Work instructions:
Determine how many lines of the data below contain "Screen", then give only that number.

:: Entries supplied ::

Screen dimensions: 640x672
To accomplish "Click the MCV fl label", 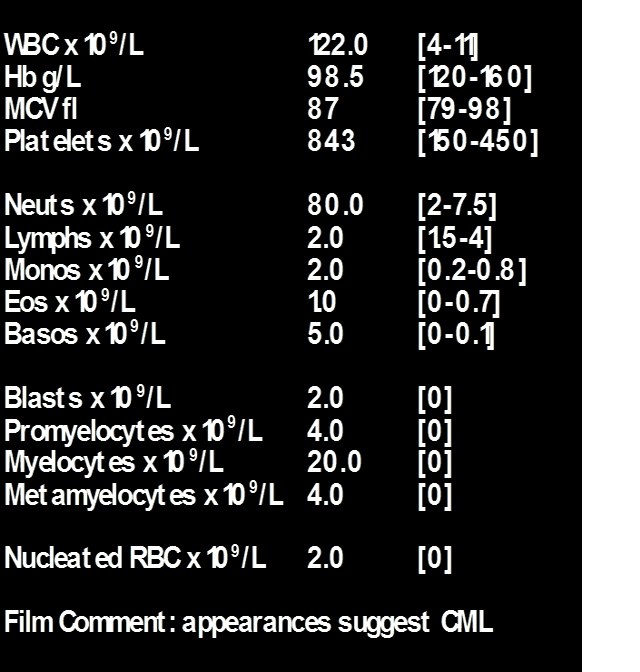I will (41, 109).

:::
:: Entries supplied ::

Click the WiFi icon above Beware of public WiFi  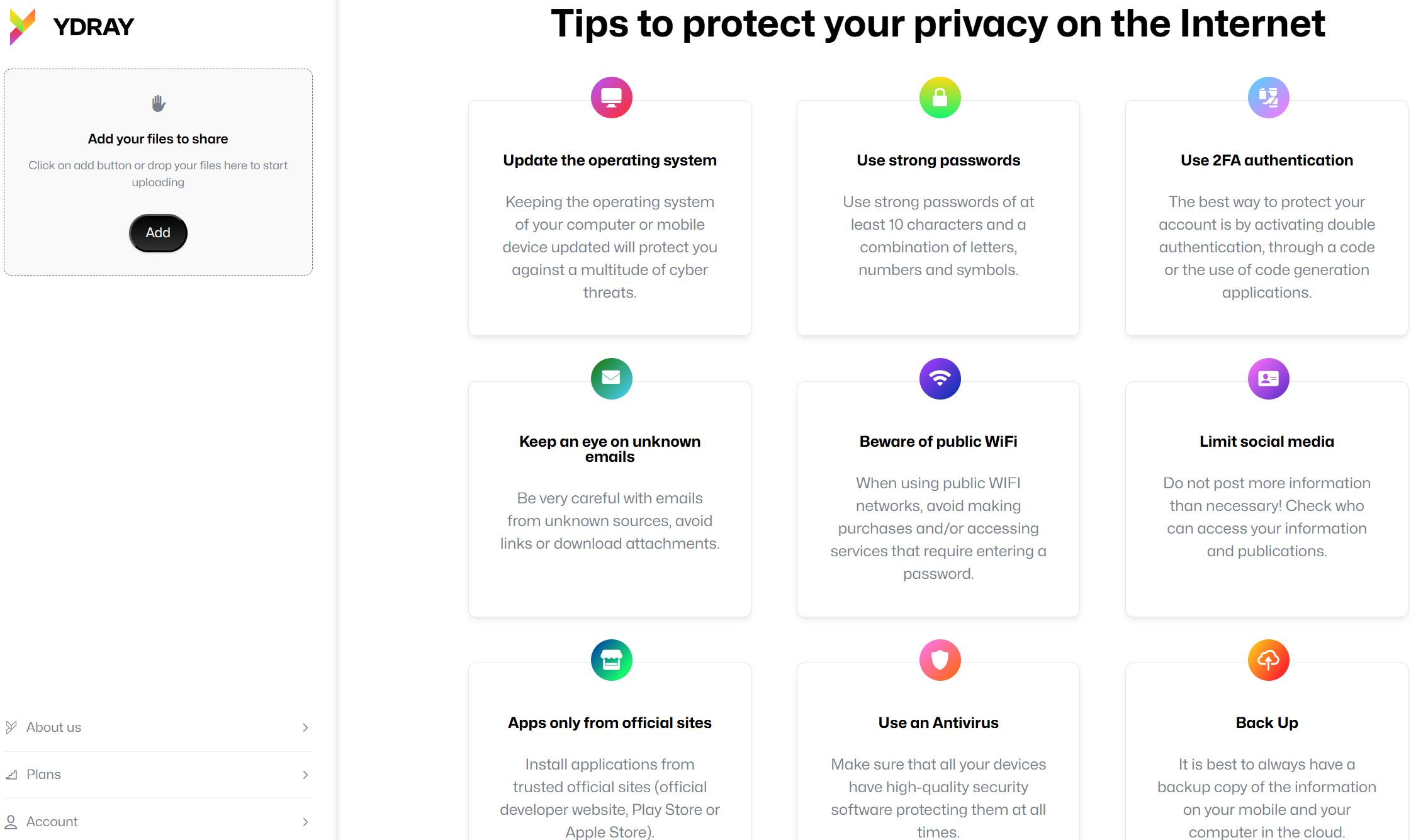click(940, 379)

:::
:: Entries supplied ::

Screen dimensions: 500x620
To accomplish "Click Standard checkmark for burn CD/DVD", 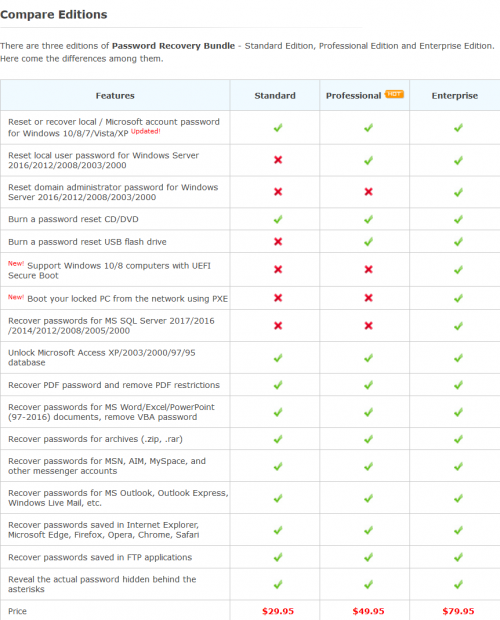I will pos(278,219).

:::

Finished exercise:
2